Thursday, November 5, 2009

Christmas Mania

I opened my newspaper Monday morning to see an article about how to survive the holiday crush and stress. Eeek. This makes me really mad. We've been enjoying our holidays for years without stress and angst. Let me tell you a secret. You don't have to act like a typical American, buying everything in sight. Your children will still love you if you don't give them the latest electronic device, toy, or trip to Hawaii. Your friends will still be your friends even if you don't send out Christmas cards.

Here's our strategy for really loving our holidays.

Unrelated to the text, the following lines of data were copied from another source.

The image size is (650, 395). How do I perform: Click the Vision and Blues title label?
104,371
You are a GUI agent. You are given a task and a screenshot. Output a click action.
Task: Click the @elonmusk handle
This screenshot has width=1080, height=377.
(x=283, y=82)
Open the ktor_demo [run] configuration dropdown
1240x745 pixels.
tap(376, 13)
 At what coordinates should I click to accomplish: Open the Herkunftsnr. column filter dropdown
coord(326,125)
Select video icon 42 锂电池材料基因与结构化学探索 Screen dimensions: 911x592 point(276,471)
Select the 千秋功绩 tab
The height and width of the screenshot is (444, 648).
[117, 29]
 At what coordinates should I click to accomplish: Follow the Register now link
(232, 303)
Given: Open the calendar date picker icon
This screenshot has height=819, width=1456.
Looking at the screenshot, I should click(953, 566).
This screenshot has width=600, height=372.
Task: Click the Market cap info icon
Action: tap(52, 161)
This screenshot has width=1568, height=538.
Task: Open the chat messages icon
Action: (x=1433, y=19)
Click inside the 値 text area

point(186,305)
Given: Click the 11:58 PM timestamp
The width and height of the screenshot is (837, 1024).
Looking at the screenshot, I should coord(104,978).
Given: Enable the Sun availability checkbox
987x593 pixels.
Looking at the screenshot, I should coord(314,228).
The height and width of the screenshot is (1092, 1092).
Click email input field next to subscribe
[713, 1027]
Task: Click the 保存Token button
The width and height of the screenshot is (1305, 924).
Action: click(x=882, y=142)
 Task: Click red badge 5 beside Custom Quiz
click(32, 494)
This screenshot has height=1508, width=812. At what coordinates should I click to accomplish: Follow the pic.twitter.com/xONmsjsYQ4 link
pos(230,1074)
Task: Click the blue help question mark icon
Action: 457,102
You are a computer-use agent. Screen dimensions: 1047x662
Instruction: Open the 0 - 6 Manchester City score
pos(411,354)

First, we celebrate the holiday that is here now. We don't worry about Christmas when Halloween just ended. We think about Thanksgiving in November. It's one of our favorite family holidays. I suspect this has something to do with the fact that it is relatively non-commercialized. We make a big dinner and sit around with our loved ones chatting and playing games. Wow. Profound, huh? We have a great time.

Second, we don't go to every Christmas party we're invited to. Maybe one or two. Low key. Show up, eat, drink, be merry. Go home before midnight. Having fun, but not overindulging.

Third, I stopped sending out Christmas cards years ago. I do send out an annual update about our family and our lives. I do this when the mood strikes. Sometimes it's my birthday, sometimes Easter, sometimes Groundhogs Day. It depends. I like it this way. I do it when I want, and my friends get mail in the middle of the year. Radical.

Fourth, we decided years ago to put up our Christmas tree on Christmas Eve, not before. I never realized how much stress it created for me having a tree inside the house all month. We live in a pretty small house, and a tree takes up a lot of room. Now, part of our lovely Christmas Eve is putting up our tree and decorating it. It makes for a very festive Christmas Eve. And we take it down at Epiphany. Perfect. 12 days.

Fifth, we try not to be extravagant about gifts. If one person gets something really big and special, that doesn't mean everyone does. We try to give things we know that person will just love. I hate receiving gifts that are obviously something the person just bought the day before because they were desperate and needed something. I'd rather get nothing. Yes, you heard me. Nothing. I like homemade gifts. Books. Etc.

I truly think why we enjoy our holidays so much and so simply is that we observe them in due time. We don't ignore the joy of after-Thanksgiving glow by shopping our brains out on Black Friday. We are still thanks-giving. We don't spend all of December in a frantic rush of purchasing an entire city block of stuff. We like music, and movies, and simple things, and that's what we do.

I could go on and on about America's obsession with buy, buy, buy. It's sickening. So take the first step. DO NOT SHOP on Black Friday. Don't. Do. It. See how freeing it is to snub the corporate retail establishment. What fun. If you want, come over to my house for some hot cider and pumpkin pie instead. We'll probably have a rousing game of Apples to Apples going.

Cheers,
Neysa

1 comment:

  1. Are you practicing Bennet's voice in your blog posts? Or do you just have a sudden obsession with conversational writing and sentences that aren't really sentences? I'm not trying to be mean, I'm just making fun of you. And I'm still in my anti-teenager mood.